Estado actual de las obras en la nueva sede corporativa de RBA (Project Management Tècnics G3)
Si la gestión es de gran alcance, también lo es sin duda el proyecto. Un proyecto del que conocemos de antemano el operador final, que debe dar respuesta a la estructura corporativa de nuestro cliente así como a sus singularidades, con unas instalaciones específicas que se adapten al futuro uso, pensado para un mantenimiento a largo plazo, y dónde cualquier solución para un ahorro, ya sea energético o de cualquier otra índole, puede modificar una cuenta de resultados. En este sentido la propiedad puede actuar de catalizador para soluciones constructivas innovadoras o instalaciones no tradicionales, de mayor incidencia económica en un inicio pero amortizables a lo largo del tiempo. El equipo DiP debe pilotar este conjunto de propuestas y analizarlas desde la óptica plazocoste- calidad y mantenimiento: reutilización de aguas freáticas, instalaciones fotovoltaicas, alumbrado de oficinas mediante tecnología led, serían sólo unos ejemplos de soluciones que pueden ayudar a un ahorro a lo largo de la vida útil del inmueble.
Asimismo, es primordial en fase de proyecto un estudio económico detallado y pormenorizado con las previsiones de gastos en todas las fases, gastos que serán atípicos al negocio de la propiedad y que en muchos casos pueden ser un porcentaje importante de su facturación.

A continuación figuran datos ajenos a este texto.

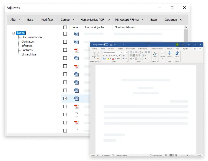The height and width of the screenshot is (161, 208).
Task: Collapse the Todos tree node
Action: (14, 33)
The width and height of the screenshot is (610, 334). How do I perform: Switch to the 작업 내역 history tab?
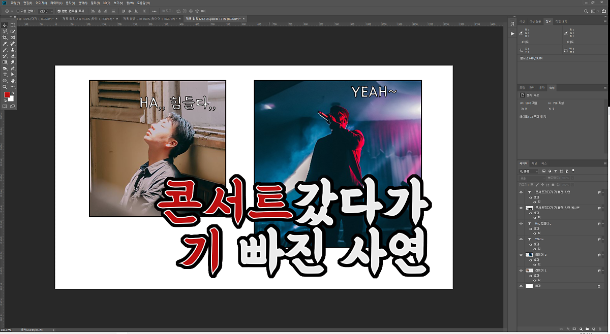tap(561, 22)
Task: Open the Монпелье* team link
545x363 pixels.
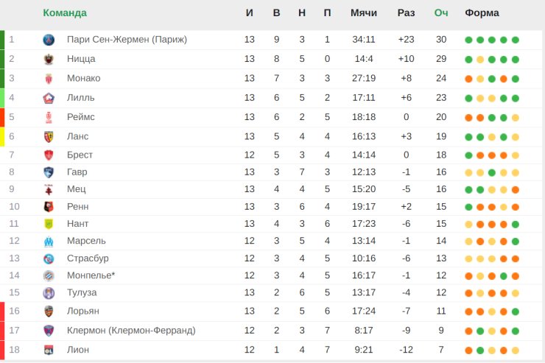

Y quizás por encima de todo lo expuesto anteriormente, un edificio que en mucho casos puede actuar como marca de nuestro cliente, como máximo exponente de representatividad. En fase de licitaciones y contrataciones habrá que tener algunas consideraciones, especialmente el riesgo que supone la contratación bajo una modalidad de llaves en mano a precio cerrado, debido a las posibles modificaciones de proyecto que pueda tener la construcción, precisamente por el hecho de estar ejecutando “la casa” de nuestro cliente, más si cabe en esta época de mayores cambios en las empresas. Es habitual que en fase de construcción debamos adaptar la ejecución a nuevos cambios en la estructura interna de la empresa, que hayan acaecido desde el inicio del proyecto.
Otra consideración a realizar por el equipo DiP en esta fase será la definición de la paquetización de los diferentes industriales, recomendable para estos casos en aras de buscar una máxima calidad.
En fase de obra –además de durante el uso del inmueble- es cuando estará más presente el valor de marca anteriormente mencionado, por lo que aspectos como la seguridad, la ausencia de incidencias, el orden o incluso la rapidez de ejecución pueden influir en la imagen de nuestro cliente ante terceros. El control de estos parámetros ayudará sin duda al equipo DiP a la consecución de los objetivos.
Cabe mencionar que para este tipo de proyectos, y al conocer el operador final, es inevitable disponer de un proyecto privativo (PP), tanto de instalaciones como de obra civil, que detalle todos los elementos que configurarán el nuevo edificio hasta la puesta en marcha. Si bien el PP de instalaciones deberá estar definido con anterioridad, el de obra civil se desarrolla, de forma usual, una vez iniciada la obra. Aunque un mismo proyectista pueda ser el responsable de un proyecto ejecutivo y privativo, la fórmula cada vez más habitual es la contratación de un equipo independiente y especializado. En este caso, será necesaria la perfecta definición de los encargos a ambos equipos para evitar tensiones durante la fase de obra, por un lado, y modificaciones de proyecto, por el otro.
Tècnics-G3 ha desarrollado su labor, con encargos diferentes, en múltiples sedes corporativas como Indra y Layetana inmobiliaria. En la actualidad está realizando la dirección integrada de las sedes corporativas para RBA editores, para la comisión del mercado de telecomunicaciones (CMT) y para el grupo Bassat-Ogilvy.